DESCRIPTION OF THE TASK. Can you write out the whole listing exactly?

____

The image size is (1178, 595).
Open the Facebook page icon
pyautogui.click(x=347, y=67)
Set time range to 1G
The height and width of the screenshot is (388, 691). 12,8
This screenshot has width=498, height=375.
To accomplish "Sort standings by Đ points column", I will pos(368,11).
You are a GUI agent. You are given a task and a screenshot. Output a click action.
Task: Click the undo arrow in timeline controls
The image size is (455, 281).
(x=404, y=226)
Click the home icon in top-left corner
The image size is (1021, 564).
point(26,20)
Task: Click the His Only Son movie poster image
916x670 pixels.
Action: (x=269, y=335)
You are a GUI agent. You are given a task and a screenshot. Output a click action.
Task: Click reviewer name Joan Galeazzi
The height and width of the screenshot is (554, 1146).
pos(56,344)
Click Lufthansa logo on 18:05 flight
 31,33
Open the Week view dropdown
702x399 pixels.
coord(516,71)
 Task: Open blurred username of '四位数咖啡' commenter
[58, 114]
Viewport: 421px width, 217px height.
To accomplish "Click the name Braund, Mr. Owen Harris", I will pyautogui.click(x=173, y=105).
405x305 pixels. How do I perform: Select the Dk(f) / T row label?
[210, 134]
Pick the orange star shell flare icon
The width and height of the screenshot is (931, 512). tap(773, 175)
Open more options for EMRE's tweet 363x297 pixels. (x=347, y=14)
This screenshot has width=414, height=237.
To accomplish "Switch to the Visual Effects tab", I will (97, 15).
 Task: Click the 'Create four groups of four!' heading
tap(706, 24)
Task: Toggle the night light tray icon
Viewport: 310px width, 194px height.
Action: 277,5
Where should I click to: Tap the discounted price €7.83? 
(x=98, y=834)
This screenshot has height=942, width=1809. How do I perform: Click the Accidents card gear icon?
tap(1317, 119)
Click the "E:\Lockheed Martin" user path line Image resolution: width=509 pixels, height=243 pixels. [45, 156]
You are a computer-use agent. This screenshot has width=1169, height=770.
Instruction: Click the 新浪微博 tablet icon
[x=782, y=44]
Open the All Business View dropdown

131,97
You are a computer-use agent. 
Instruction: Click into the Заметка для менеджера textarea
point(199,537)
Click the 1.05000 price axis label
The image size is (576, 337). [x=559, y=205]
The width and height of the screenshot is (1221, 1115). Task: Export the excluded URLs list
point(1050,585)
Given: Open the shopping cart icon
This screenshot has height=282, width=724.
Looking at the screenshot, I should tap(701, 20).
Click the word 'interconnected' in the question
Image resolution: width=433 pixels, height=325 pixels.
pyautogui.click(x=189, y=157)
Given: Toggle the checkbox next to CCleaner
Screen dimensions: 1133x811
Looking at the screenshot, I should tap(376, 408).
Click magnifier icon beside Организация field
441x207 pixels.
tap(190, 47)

____

REPLY.
The image size is (1178, 595).
Open the Facebook page icon
pyautogui.click(x=347, y=67)
Set time range to 1G
The height and width of the screenshot is (388, 691). 12,8
This screenshot has width=498, height=375.
To accomplish "Sort standings by Đ points column", I will pos(368,11).
You are a GUI agent. You are given a task and a screenshot. Output a click action.
Task: Click the undo arrow in timeline controls
The image size is (455, 281).
(x=404, y=226)
Click the home icon in top-left corner
The image size is (1021, 564).
point(26,20)
Task: Click the His Only Son movie poster image
916x670 pixels.
Action: (x=269, y=335)
You are a GUI agent. You are given a task and a screenshot. Output a click action.
Task: Click reviewer name Joan Galeazzi
The height and width of the screenshot is (554, 1146).
pos(56,344)
Click Lufthansa logo on 18:05 flight
 31,33
Open the Week view dropdown
702x399 pixels.
coord(516,71)
 Task: Open blurred username of '四位数咖啡' commenter
[58, 114]
Viewport: 421px width, 217px height.
To accomplish "Click the name Braund, Mr. Owen Harris", I will pyautogui.click(x=173, y=105).
405x305 pixels. How do I perform: Select the Dk(f) / T row label?
[210, 134]
Pick the orange star shell flare icon
The width and height of the screenshot is (931, 512). tap(773, 175)
Open more options for EMRE's tweet 363x297 pixels. (x=347, y=14)
This screenshot has width=414, height=237.
To accomplish "Switch to the Visual Effects tab", I will (97, 15).
 Task: Click the 'Create four groups of four!' heading
tap(706, 24)
Task: Toggle the night light tray icon
Viewport: 310px width, 194px height.
Action: 277,5
Where should I click to: Tap the discounted price €7.83? 
(x=98, y=834)
This screenshot has height=942, width=1809. How do I perform: Click the Accidents card gear icon?
tap(1317, 119)
Click the "E:\Lockheed Martin" user path line Image resolution: width=509 pixels, height=243 pixels. [45, 156]
You are a computer-use agent. This screenshot has width=1169, height=770.
Instruction: Click the 新浪微博 tablet icon
[x=782, y=44]
Open the All Business View dropdown

131,97
You are a computer-use agent. 
Instruction: Click into the Заметка для менеджера textarea
point(199,537)
Click the 1.05000 price axis label
The image size is (576, 337). [x=559, y=205]
The width and height of the screenshot is (1221, 1115). Task: Export the excluded URLs list
point(1050,585)
Given: Open the shopping cart icon
This screenshot has height=282, width=724.
Looking at the screenshot, I should tap(701, 20).
Click the word 'interconnected' in the question
Image resolution: width=433 pixels, height=325 pixels.
pyautogui.click(x=189, y=157)
Given: Toggle the checkbox next to CCleaner
Screen dimensions: 1133x811
Looking at the screenshot, I should tap(376, 408).
Click magnifier icon beside Организация field
441x207 pixels.
tap(190, 47)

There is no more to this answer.